• _Perguntas a responder_
**A)** Responda com base no texto sobre São Paulo:
(i) Em qual cidade, segundo o texto, os nossos horrores mais íntimos estão refletidos em cada esquina?
(ii) Qual editora publicou "Cama de cimento"?
(iii) Em que ano foi publicado "Moradores de rua: uma questão social?"?
**B)** Devolva o trecho do texto sobre São Paulo que começa em "Bibliografia sobre o" e vai até "janeiro, Ediouro, 2007.", inclusive.
**C)** Escreva a continuação do texto sobre São Paulo, a partir do ponto em que ele termina.

• _Texto do documento_
Esta é uma discussão que não tem fim, mas deve caminhar na busca de solução, no que tange ao macro e micro-social, uma vez que os nossos horrores mais íntimos estão refletidos em um espelho às avessas em cada esquina dessa megalópole que é São Paulo. E não adianta fingir que não os vemos, pois essas “assombrações” só tendem a se transformar em pesadelos cada vez mais reais.


Bibliografia sobre o tema:
CALDEIRA, Teresa Pires do Rio, Cidade de Muros, trad. Frank de Oliveira e Henrique monteiro. São Paulo, Ed. 34/Edusp, 2000.
CHIAVERINI, Tomás, Cama de cimento. Rio de janeiro, Ediouro, 2007.
GIORGETTI, Camila, Moradores de rua: uma questão social? São Paulo: Fapesp, Educ, 2006.

• _Entradas extraídas_
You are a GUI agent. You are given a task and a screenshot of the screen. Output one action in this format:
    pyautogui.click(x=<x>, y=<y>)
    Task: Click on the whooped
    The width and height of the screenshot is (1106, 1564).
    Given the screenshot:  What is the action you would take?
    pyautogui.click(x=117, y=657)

• _Respostas por tarefa_
**A)**
(i) São Paulo.
(ii) Ediouro.
(iii) 2006.

**B)**
Bibliografia sobre o tema:
CALDEIRA, Teresa Pires do Rio, Cidade de Muros, trad. Frank de Oliveira e Henrique monteiro. São Paulo, Ed. 34/Edusp, 2000.
CHIAVERINI, Tomás, Cama de cimento. Rio de janeiro, Ediouro, 2007.

**C)**
Algumas ações sociais:

Turma da sopa: Distribuição de sopa para moradores de rua. Já trabalhei como voluntária lá. É um trabalho sério e estruturado. Mais informações: http://www.turmadasopa.org.br/novo/quem.asp
LAC - Lar do Alvorecer Cristão, conveniado à Prefeitura, aceita contribuições em dinheiro e doações de roupas e alimentos de pessoas físicas e jurídicas. Atende mulheres e crianças.
R. Cláudio Soares, 144, Pinheiros. Tel: 3098-0517
COR – R. Cardeal Arcoverde, 3041. Atendimento à população masculina , serve café da manhã, almoço e jantar.

[1] Helena Katz, Professora , pesquisadora e crítica de Dança, escreveu recentemente sobre esse mimetismo em outro contexto: http://www.estadao.com.br/estadaodehoje/20080618/not_imp191389,0.php

[2] No trabalho, Fábio Reginato destaca com cores os moradores da paisagem urbana. Essa colorização que ele atribui às pessoas, tem reciprocidade na proposta de grafiteiros, estes agindo sobre a paisagem, como Dhario Sossa, que colorindo, desenhando sobre os muros da cidade, salienta o relevo cinza do corpo no chão, antes confundido com o concreto.

5 comentários:

Rotatividade disse...

Oi Lê!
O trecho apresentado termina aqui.